WHAT YOU ARE ASKED TO DO:
In the records below, find the line containing "Task: Click the word Points in the banner"; give it again exactly, along with every line that follows, and nothing else.

[Saved data entries]
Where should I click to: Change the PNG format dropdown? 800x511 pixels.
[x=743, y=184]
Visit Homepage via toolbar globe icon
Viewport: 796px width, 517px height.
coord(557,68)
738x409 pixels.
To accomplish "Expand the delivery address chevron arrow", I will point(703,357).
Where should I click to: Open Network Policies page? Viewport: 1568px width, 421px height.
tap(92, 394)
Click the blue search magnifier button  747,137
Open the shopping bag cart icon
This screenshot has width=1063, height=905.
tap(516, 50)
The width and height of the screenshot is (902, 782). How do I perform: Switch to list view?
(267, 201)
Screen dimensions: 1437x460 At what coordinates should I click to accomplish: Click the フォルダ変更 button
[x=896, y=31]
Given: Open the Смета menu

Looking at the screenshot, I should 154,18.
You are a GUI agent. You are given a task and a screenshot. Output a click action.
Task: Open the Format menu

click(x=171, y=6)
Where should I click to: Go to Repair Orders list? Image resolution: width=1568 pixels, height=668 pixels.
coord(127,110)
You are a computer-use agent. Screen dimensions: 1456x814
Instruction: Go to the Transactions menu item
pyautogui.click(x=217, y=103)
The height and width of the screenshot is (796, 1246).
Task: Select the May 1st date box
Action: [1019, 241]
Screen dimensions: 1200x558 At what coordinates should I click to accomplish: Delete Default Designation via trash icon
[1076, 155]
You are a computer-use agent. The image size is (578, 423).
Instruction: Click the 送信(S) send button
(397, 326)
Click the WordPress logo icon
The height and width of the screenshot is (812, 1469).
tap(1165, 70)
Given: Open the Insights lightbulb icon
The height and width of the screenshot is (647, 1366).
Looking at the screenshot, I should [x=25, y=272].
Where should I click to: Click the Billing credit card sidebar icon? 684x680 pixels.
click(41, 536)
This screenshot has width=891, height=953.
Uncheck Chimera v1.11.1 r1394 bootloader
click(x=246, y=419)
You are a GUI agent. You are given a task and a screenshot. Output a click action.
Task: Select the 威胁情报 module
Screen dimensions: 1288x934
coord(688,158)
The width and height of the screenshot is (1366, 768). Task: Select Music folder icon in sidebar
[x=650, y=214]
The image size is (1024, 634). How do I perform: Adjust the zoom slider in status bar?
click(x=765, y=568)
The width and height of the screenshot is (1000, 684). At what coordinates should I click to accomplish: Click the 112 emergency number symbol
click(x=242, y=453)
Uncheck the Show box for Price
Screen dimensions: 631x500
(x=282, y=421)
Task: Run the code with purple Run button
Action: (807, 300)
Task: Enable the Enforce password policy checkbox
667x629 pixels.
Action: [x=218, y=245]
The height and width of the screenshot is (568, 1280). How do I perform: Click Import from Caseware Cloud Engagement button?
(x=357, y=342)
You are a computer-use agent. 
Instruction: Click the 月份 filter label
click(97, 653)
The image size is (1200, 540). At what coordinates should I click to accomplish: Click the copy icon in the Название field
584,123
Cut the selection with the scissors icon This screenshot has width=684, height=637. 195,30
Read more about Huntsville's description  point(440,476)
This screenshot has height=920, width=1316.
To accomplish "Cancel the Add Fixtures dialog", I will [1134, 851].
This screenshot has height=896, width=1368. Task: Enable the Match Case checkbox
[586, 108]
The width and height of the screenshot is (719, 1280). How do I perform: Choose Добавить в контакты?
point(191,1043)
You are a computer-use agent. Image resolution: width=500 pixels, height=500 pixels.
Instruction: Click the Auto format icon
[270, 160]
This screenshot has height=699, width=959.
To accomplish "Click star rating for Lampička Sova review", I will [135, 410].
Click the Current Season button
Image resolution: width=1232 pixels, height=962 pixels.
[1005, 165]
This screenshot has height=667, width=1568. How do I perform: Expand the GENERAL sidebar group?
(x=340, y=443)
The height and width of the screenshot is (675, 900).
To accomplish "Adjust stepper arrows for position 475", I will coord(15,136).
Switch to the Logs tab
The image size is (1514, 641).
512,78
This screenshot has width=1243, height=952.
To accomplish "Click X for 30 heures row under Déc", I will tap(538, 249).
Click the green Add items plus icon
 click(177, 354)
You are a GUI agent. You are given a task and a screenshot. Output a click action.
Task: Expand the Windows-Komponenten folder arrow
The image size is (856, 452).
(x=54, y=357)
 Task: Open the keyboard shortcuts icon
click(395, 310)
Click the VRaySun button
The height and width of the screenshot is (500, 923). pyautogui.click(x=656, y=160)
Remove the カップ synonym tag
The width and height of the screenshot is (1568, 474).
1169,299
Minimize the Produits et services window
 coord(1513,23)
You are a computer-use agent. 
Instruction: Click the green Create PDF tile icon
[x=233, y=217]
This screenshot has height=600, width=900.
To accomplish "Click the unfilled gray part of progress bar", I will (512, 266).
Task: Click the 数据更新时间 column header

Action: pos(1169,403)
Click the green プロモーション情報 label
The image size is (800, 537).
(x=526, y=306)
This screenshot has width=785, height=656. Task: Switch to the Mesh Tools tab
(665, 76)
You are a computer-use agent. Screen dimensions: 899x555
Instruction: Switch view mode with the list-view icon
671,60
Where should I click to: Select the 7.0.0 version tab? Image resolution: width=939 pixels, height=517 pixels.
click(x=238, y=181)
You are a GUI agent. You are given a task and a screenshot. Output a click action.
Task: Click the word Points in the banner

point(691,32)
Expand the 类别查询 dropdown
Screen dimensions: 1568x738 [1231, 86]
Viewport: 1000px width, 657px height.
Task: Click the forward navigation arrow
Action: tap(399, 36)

RESPONSE BOX:
Task: Click the word Points in the banner

point(691,32)
Expand the 类别查询 dropdown
Screen dimensions: 1568x738 [1231, 86]
Viewport: 1000px width, 657px height.
Task: Click the forward navigation arrow
Action: tap(399, 36)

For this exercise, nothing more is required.